Now boarding the ship, the relentless Candide again tries to resurrect Pangloss' optimism in front of Martin, asserting that since his circumstances might be worse, all must be for the best. Martin, of course, is skeptical.
Next speaking to Cacambo, Candide learns that Cunégonde too is a slave, working as a dishwasher, and ugly to boot. Candide, however, says that he doesn't care what she looks like, as long as he can see her again.
Walking about on ship, Candide spies two convicts who bear a remarkable resemblance to Cunégonde's brother, the baron, and Dr. Pangloss, both thought to be dead. Getting closer, he realizes that indeed it is them, alive, though not well. Motioning to the captain, Candide arranges to pay for their release.
Both the baron and Pangloss explain the circumstances which led to them escaping death. Cunégonde's brother says that he was healed of the sword wound inflicted upon him by Candide. Pangloss explains how he narrowly escaped hanging, thanks to a knot that stopped the rope from completely suffocating him.

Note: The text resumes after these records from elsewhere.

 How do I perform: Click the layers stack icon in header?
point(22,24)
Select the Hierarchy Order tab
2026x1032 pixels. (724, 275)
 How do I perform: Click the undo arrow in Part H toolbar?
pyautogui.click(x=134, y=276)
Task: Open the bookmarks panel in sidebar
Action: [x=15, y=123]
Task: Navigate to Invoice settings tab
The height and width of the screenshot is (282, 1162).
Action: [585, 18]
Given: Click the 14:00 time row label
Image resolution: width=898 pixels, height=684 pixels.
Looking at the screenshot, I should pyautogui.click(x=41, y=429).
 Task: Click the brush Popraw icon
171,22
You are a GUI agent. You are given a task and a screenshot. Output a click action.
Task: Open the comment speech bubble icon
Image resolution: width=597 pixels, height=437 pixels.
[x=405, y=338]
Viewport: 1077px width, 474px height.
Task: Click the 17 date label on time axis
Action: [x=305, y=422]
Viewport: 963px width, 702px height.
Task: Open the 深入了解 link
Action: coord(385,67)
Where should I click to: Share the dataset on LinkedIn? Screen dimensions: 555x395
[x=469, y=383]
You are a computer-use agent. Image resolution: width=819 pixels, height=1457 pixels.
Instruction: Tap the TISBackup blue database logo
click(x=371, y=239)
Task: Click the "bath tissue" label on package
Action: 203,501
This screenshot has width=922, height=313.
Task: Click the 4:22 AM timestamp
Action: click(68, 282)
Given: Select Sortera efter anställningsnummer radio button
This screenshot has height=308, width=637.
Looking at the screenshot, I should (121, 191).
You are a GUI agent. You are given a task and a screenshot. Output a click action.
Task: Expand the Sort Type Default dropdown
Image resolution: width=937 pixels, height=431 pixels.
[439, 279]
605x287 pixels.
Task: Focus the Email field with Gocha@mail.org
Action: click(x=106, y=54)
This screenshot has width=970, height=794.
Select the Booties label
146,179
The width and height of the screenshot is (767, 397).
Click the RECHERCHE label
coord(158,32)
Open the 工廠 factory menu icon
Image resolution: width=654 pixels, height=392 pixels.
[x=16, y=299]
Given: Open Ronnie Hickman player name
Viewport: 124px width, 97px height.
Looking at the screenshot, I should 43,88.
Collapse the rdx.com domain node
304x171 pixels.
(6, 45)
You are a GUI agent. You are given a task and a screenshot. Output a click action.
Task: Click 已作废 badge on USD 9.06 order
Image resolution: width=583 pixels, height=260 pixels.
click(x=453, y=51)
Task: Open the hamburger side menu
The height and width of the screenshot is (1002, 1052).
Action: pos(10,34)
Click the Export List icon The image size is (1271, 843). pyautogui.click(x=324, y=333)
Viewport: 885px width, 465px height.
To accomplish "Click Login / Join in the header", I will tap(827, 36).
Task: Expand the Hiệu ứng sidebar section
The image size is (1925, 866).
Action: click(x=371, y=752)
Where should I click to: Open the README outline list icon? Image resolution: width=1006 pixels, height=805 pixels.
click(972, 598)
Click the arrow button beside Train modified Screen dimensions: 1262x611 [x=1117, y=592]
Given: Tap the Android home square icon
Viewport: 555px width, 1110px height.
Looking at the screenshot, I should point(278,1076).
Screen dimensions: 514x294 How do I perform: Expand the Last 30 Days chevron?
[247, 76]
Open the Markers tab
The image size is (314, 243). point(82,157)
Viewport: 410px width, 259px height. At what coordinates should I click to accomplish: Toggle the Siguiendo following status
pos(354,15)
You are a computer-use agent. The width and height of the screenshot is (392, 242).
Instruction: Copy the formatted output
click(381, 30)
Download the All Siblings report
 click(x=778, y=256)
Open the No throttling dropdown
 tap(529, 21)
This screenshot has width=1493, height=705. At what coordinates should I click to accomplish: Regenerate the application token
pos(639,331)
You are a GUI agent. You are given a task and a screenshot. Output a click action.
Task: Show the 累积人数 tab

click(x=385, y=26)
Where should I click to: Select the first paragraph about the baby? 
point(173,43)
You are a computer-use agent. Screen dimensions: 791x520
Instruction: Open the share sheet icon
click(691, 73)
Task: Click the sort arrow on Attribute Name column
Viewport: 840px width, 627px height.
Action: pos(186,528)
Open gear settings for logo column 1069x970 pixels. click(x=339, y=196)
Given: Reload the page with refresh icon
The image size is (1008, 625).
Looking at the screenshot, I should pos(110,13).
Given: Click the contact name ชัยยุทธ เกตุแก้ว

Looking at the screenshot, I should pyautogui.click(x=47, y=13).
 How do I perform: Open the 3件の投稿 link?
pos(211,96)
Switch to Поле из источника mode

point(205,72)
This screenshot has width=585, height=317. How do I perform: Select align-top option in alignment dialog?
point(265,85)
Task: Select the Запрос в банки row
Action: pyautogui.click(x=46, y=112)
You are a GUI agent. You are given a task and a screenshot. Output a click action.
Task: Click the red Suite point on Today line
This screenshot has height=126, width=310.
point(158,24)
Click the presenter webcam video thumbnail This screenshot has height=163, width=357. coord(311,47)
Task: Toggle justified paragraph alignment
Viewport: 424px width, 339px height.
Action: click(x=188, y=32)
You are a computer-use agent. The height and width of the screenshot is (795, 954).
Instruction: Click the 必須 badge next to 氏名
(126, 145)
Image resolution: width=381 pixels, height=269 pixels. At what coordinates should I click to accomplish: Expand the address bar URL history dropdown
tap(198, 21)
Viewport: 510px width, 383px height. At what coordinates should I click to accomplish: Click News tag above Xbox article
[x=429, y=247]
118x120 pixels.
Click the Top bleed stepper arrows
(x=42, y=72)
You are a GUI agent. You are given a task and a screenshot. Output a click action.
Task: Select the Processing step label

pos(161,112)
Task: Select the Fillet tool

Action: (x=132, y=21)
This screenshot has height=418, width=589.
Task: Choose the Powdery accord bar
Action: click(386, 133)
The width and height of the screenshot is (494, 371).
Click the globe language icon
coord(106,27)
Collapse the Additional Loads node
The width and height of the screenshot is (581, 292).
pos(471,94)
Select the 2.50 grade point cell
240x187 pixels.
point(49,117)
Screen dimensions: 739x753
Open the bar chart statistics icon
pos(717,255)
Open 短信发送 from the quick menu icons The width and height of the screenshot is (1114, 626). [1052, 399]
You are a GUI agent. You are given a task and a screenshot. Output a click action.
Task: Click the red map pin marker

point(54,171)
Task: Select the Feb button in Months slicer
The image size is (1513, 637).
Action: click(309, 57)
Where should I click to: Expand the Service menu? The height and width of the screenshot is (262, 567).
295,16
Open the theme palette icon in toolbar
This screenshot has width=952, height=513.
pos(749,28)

Both men, however, get into trouble (the baron by swimming with an Arab, Pangloss by fondling a young women in a mosque), resulting in their arrest and subsequent captivity.
Nevertheless, the philosopher still maintains his belief in deterministic optimism, asserting, "I am a philosopher, and it would not be right for me to recant since Leibniz could not possibly be wrong."